In this saga, the EXCLUDED table valiantly holds the contender row which otherwise would have been an insert, thus column updates echo the intended influx.

Harnessing UPSERT for bulk actions

Bulk operations in PostgreSQL may seem like unruly witches, but the ON CONFLICT clause works like a talisman, enhancing the upsert spell.

Dealing with multiple values per column

Put unnest function in your magic toolkit when the task is to manage multiple values for each column. This little charm transmutes arrays into rows, thus paving the way for bulk insert operations.

# Unroll the package! INSERT INTO my_table (id, column_a, column_b) SELECT * FROM unnest( ARRAY[1, 2], ARRAY['Whiskers', 'Fuzzball'], ARRAY['Cat', 'Dog'] ) # Bump into a duplicate? No worries ON CONFLICT (id) DO UPDATE SET column_a = EXCLUDED.column_a, column_b = EXCLUDED.column_b;

Cast the perfect spell with conflict targets

In a mystical land where DSAs meet databases with multiple unique constraints, you can selectively choose your battle grounds to determine the conflict resolution stratagem.

# Brace for impact INSERT INTO my_table (id, column_a, column_b) VALUES ... # Magic happens when you know where to hit ON CONFLICT (id) DO UPDATE SET ... WHERE my_table.column_a IS DISTINCT FROM EXCLUDED.column_a; # Yeah, handle it like teen drama!
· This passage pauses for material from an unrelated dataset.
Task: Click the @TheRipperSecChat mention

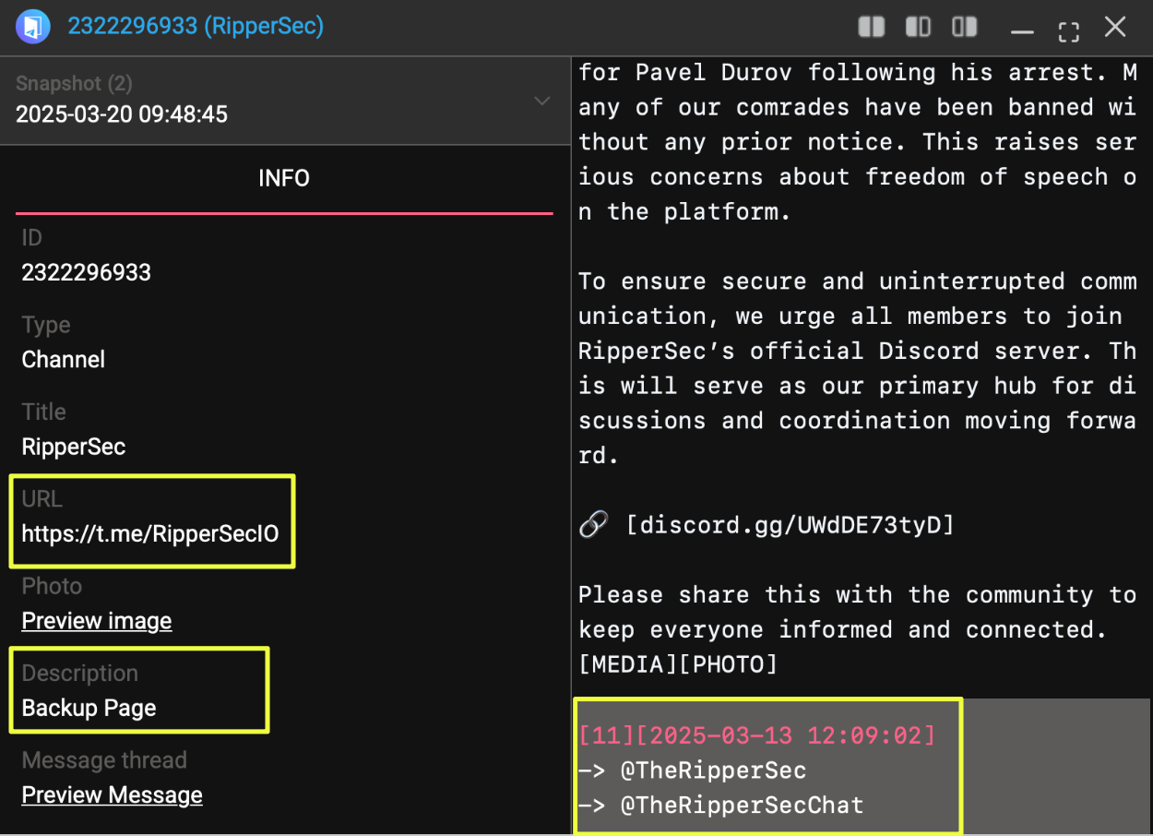Action: pyautogui.click(x=742, y=805)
Partial updates: latching onto nuances

Sometimes, you want to preserve certain columns as sacred relics. Insert a conditional clause in ON CONFLICT to perform partial updates.

# Don’t like full transformations? ON CONFLICT (id) DO UPDATE SET column_a = EXCLUDED.column_a # Keep calm, and update selectively WHERE my_table.column_a IS DISTINCT FROM EXCLUDED.column_a;

Through this ordeal of conflict targets, and conditional updates, you wield the power to ensure a precise and swift handling of bulk upserts.
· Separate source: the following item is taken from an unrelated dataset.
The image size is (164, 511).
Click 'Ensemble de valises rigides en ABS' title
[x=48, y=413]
Lay the right groundwork with indexes

Effective bulk upserts are a product of meticulous indexing. Choose the right primary keys or unique constraints to prevent “Where’s Waldo?” scenarios during conflict resolution.

Brace for impact: performance knick-knacks

A quick heads-up: upsert operations can get hefty. Especially with mountains of data, it's wise to portion your upserts, unless you fancy a trip to “performance hibernation”.

Walking on thin ice: concurrent transactions

Be mindful of unseen monsters like row locking during upsert. PostgreSQL handles this out-of-the-box, but the deadlocks ghost can make occasional surprise visits in a concurrent transaction milieu.

Pitfall alert! And here are the solutions

Crossed paths with update errors? One common misstep is not enlisting all columns in EXCLUDED. Ensure your updates echo your intentions by calling EXCLUDED values with a roll call.

By following these tips and anticipating common pitfalls, you can optimize your upserts for speed and reliability.